University launches free speech program, requires faculty training
Campus Reform spoke with a student who was concerned about how the University of Iowa's new free speech program will unfold.
The program includes a series of panel discussions and workshops between February and April 2022.
The University of Iowa is set to offer a free speech program later this month, part of which is required.
“Participants will learn about policies and expectations related to free speech, how to identify if a situation needs to be reported based on a policy or values violation, and how to locate resources for consultation or report possible violations,” the “Free speech and challenging conversations” program description states.
Panel discussions and workshops will run starting Feb. 16 through Apr. 7.

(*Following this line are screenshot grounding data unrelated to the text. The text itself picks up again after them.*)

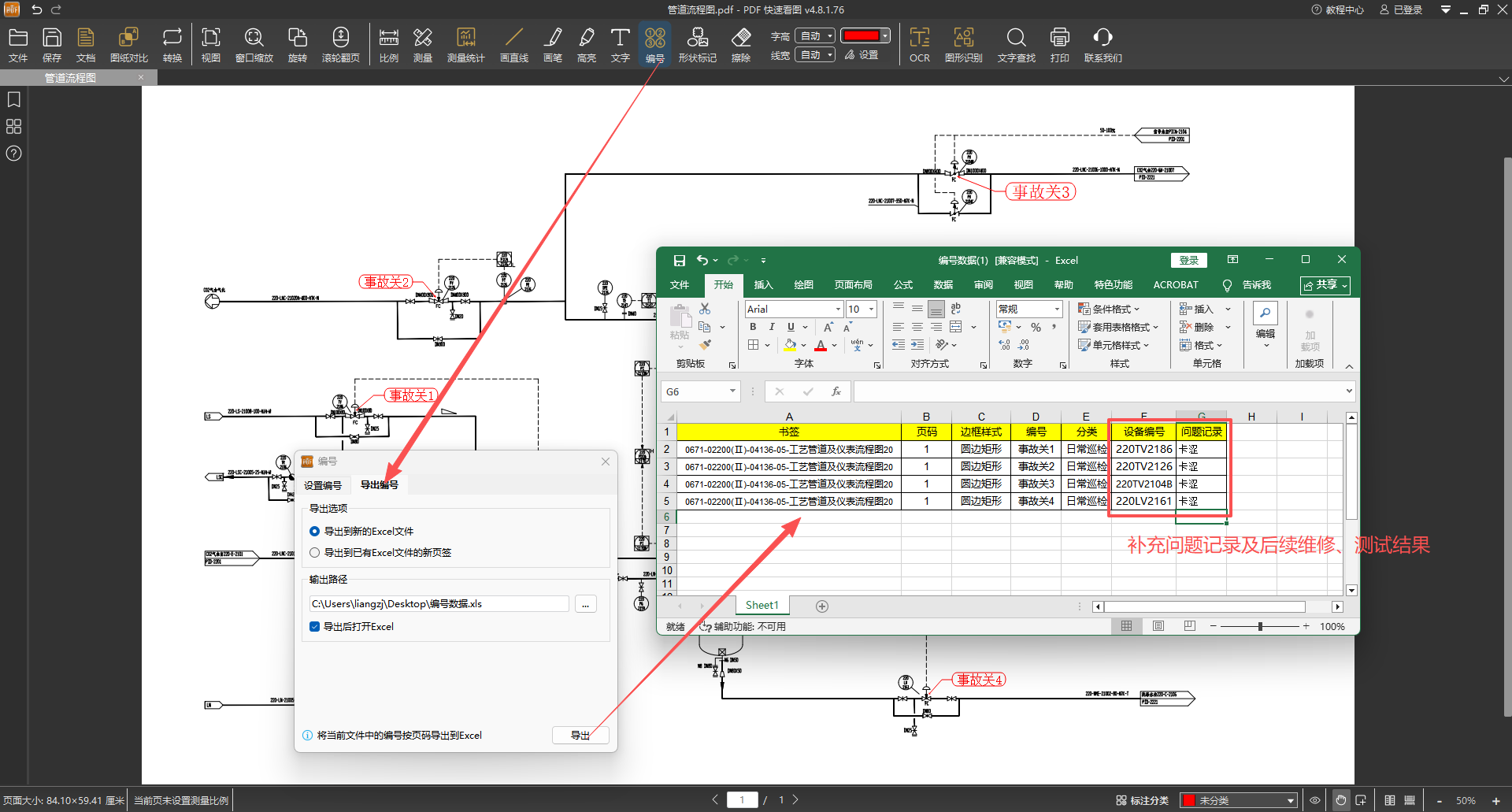Select the 图纸对比 drawing compare tool
Image resolution: width=1512 pixels, height=812 pixels.
(x=128, y=45)
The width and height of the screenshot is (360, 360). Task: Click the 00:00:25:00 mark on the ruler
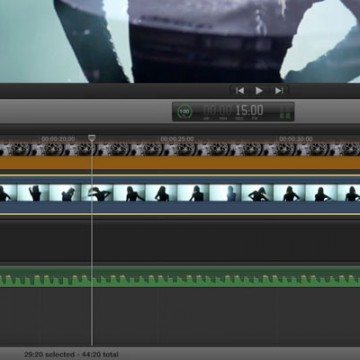pos(177,139)
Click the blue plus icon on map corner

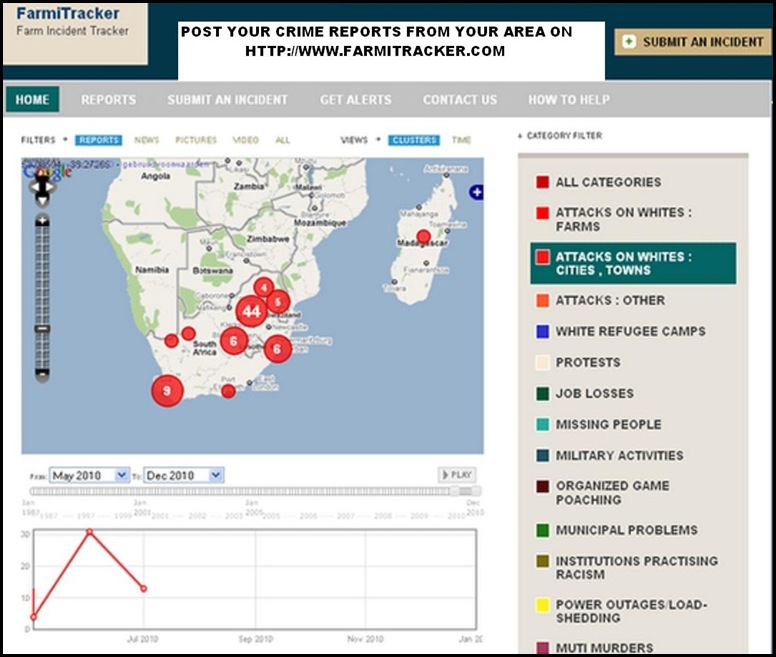(x=476, y=192)
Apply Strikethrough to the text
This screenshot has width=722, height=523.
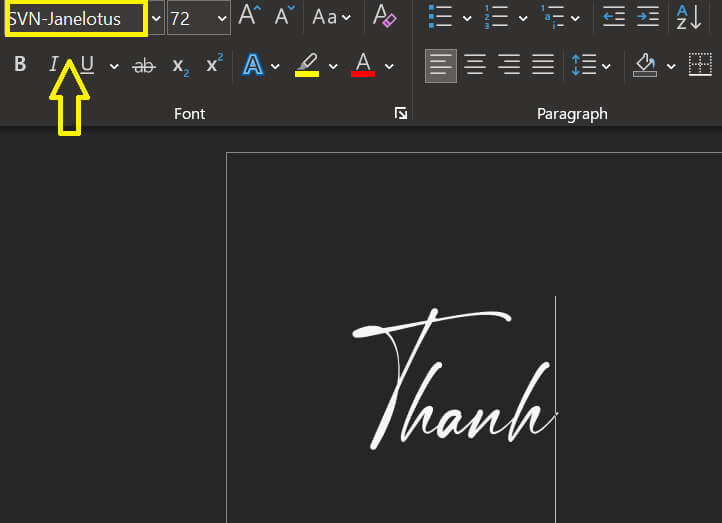coord(145,66)

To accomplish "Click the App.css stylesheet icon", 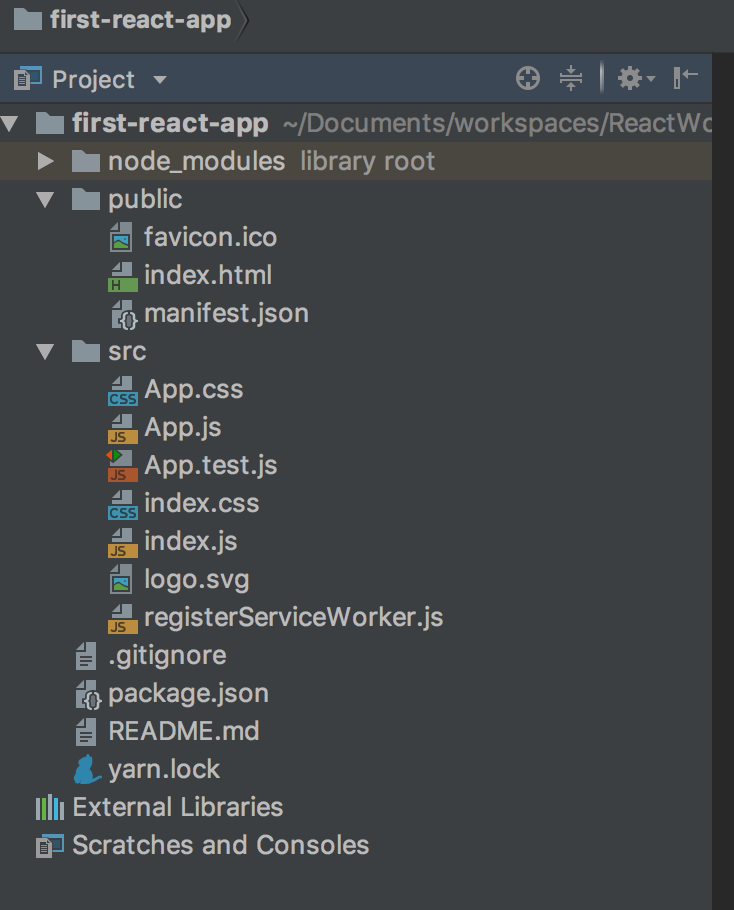I will click(122, 389).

The university’s Division of Diversity, Equity, and Inclusion announced the series in January.
Notable panel and workshop topics include “negotiating potentially contradictory values/policies” and “acknowledging and caring for those directly targeted or impacted by harmful speech.”
Campus Reform spoke with University of Iowa student Jasmyn Jordan, who expressed concern that the program may not promote tolerance for political disagreement.
“It must not be forgotten that hateful speech, offensive speech, and controversial conversations are all protected by the First Amendment,” Jordan said.
“If you do not agree with something that someone says, you do not have the right to cancel that person by silencing their voice and eliminating their relationships, opportunities, and future,” she added.
Per the university’s webpage, “[a]ll faculty, staff and students are expected to complete” a “15–20-minute training module” on free speech. The program’s additional panels and workshops are voluntary.
The program’s webpage directs readers to the university’s “Free Speech at Iowa” page.
”Free expression, academic freedom, and diversity of perspectives are all crucial to the fulfillment of our core mission. The robust exchange of diverse ideas is the essence of a public research university,” the Free Speech webpage states.
Campus Reform reached out to the University of Iowa for comment; this article will be updated accordingly.